Peter Vanroose (ABIS) - April 2012

Abstract

What programming environment would be more distant from objects than COBOL? And yet the most recent COBOL standard (2002) introduced support for object-oriented syntax. Here's a brief summary of the not so well-known OO-COBOL.

What is COBOL?

The COBOL programming language dates from around 1960 so it is one of the first 3rd generation languages. It is still actively used for application development, mainly on mainframes. Its main strength lies in performance benefits when it comes to massive data I/O.

COBOL is remarkably "verbose": all statements start with a verb (like ADD or COMPUTE or MOVE) and read as an English sentence. Programs are subdivided in paragraphs which can be "performed" (i.e., called, but without the overhead of building a call stack). COBOL is also remarkably versatile regarding datatypes for variables: one can e.g. declare integer and decimal types of any wanted representation length, from 1 up to 18 decimal digits.

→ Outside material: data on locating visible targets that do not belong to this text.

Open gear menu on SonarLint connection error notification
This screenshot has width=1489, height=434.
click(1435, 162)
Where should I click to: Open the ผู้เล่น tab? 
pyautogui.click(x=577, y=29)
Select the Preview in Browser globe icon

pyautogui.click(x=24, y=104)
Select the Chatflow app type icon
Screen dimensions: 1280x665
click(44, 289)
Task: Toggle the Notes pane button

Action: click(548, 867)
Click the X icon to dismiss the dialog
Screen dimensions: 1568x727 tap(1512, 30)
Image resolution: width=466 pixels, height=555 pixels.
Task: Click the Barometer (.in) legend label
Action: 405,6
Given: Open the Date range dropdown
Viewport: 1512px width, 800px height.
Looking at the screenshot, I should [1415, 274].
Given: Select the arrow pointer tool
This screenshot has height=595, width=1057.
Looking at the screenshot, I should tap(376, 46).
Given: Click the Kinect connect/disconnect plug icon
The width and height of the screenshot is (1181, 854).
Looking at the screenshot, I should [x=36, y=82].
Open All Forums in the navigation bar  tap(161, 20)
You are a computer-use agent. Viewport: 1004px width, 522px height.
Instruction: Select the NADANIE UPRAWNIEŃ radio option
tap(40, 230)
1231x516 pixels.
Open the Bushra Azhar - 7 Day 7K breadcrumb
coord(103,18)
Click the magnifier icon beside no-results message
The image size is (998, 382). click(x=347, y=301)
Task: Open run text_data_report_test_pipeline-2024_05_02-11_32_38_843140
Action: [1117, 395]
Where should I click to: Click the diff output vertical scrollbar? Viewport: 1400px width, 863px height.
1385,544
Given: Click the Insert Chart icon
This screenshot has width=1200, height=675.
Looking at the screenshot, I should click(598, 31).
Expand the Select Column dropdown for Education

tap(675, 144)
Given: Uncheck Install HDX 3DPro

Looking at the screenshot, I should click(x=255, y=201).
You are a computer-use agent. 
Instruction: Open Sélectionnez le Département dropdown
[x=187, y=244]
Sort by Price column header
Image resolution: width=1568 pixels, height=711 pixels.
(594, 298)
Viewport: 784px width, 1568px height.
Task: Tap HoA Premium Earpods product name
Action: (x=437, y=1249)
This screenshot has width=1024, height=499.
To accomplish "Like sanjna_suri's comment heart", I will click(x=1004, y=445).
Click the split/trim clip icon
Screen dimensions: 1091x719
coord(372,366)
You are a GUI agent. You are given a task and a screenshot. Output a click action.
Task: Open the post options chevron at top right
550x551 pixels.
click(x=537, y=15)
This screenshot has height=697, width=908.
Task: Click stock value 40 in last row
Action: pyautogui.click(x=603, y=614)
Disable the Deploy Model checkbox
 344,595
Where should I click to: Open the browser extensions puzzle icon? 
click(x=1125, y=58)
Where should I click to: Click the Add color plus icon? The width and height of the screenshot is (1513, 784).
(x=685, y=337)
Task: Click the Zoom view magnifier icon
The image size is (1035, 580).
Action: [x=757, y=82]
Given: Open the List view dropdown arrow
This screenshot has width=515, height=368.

What is an object-oriented program?

An object is an encapsulation of both data and functions (called "methods"). In summary, there are two important advantages of using objects in a computer program: (1) an object contains a bunch of (structured) data as a single variable, i.e., the object carries state, and (2) public interface (the methods) and private implementation (based on the data) of an object are cleanly separated: modifying the data representation of an object may require (some) method implementations to be rewritten, but never require users of the object to change their programs.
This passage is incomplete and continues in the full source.